■ **Problem details**:
Reproduce the listing below, replacing each occurrence of "Image resolution" with "Display size" and leaving everything else unchanged.
- - - - -
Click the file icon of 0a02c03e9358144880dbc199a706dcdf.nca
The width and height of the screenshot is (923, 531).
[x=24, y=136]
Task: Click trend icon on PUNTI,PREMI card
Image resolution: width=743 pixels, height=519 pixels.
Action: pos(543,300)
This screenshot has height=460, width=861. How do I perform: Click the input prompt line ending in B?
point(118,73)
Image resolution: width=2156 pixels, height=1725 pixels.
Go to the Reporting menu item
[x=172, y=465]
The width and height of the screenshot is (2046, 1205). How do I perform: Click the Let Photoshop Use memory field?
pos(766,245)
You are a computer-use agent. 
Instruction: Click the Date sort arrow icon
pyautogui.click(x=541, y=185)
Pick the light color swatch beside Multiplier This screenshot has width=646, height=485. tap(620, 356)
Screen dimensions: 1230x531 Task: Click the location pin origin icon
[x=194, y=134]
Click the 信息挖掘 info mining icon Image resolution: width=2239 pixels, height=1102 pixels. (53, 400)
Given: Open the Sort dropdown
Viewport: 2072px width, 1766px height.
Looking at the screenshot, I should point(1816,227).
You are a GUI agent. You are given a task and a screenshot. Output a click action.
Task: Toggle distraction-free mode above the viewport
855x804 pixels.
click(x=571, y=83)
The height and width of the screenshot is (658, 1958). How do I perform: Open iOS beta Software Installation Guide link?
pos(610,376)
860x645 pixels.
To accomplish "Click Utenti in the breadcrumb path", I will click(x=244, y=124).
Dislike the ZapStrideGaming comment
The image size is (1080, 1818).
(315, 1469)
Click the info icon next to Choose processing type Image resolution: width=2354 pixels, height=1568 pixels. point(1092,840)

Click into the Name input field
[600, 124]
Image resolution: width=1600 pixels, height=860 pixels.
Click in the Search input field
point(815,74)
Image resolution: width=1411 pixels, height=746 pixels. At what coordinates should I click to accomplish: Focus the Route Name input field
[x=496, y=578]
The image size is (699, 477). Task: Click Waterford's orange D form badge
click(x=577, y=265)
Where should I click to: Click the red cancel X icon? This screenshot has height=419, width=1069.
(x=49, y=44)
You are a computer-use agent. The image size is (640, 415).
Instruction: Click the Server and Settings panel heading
- - - - -
■ **Output for this exercise**:
Click the file icon of 0a02c03e9358144880dbc199a706dcdf.nca
The width and height of the screenshot is (923, 531).
[x=24, y=136]
Task: Click trend icon on PUNTI,PREMI card
Display size: width=743 pixels, height=519 pixels.
Action: pos(543,300)
This screenshot has height=460, width=861. How do I perform: Click the input prompt line ending in B?
point(118,73)
Display size: width=2156 pixels, height=1725 pixels.
Go to the Reporting menu item
[x=172, y=465]
The width and height of the screenshot is (2046, 1205). How do I perform: Click the Let Photoshop Use memory field?
pos(766,245)
You are a computer-use agent. 
Instruction: Click the Date sort arrow icon
pyautogui.click(x=541, y=185)
Pick the light color swatch beside Multiplier This screenshot has width=646, height=485. tap(620, 356)
Screen dimensions: 1230x531 Task: Click the location pin origin icon
[x=194, y=134]
Click the 信息挖掘 info mining icon Display size: width=2239 pixels, height=1102 pixels. (53, 400)
Given: Open the Sort dropdown
Viewport: 2072px width, 1766px height.
Looking at the screenshot, I should point(1816,227).
You are a GUI agent. You are given a task and a screenshot. Output a click action.
Task: Toggle distraction-free mode above the viewport
855x804 pixels.
click(x=571, y=83)
The height and width of the screenshot is (658, 1958). How do I perform: Open iOS beta Software Installation Guide link?
pos(610,376)
860x645 pixels.
To accomplish "Click Utenti in the breadcrumb path", I will click(x=244, y=124).
Dislike the ZapStrideGaming comment
The image size is (1080, 1818).
(315, 1469)
Click the info icon next to Choose processing type Display size: width=2354 pixels, height=1568 pixels. point(1092,840)

Click into the Name input field
[600, 124]
Display size: width=1600 pixels, height=860 pixels.
Click in the Search input field
point(815,74)
Display size: width=1411 pixels, height=746 pixels. At what coordinates should I click to accomplish: Focus the Route Name input field
[x=496, y=578]
The image size is (699, 477). Task: Click Waterford's orange D form badge
click(x=577, y=265)
Where should I click to: Click the red cancel X icon? This screenshot has height=419, width=1069.
(x=49, y=44)
You are a computer-use agent. The image size is (640, 415).
Instruction: Click the Server and Settings panel heading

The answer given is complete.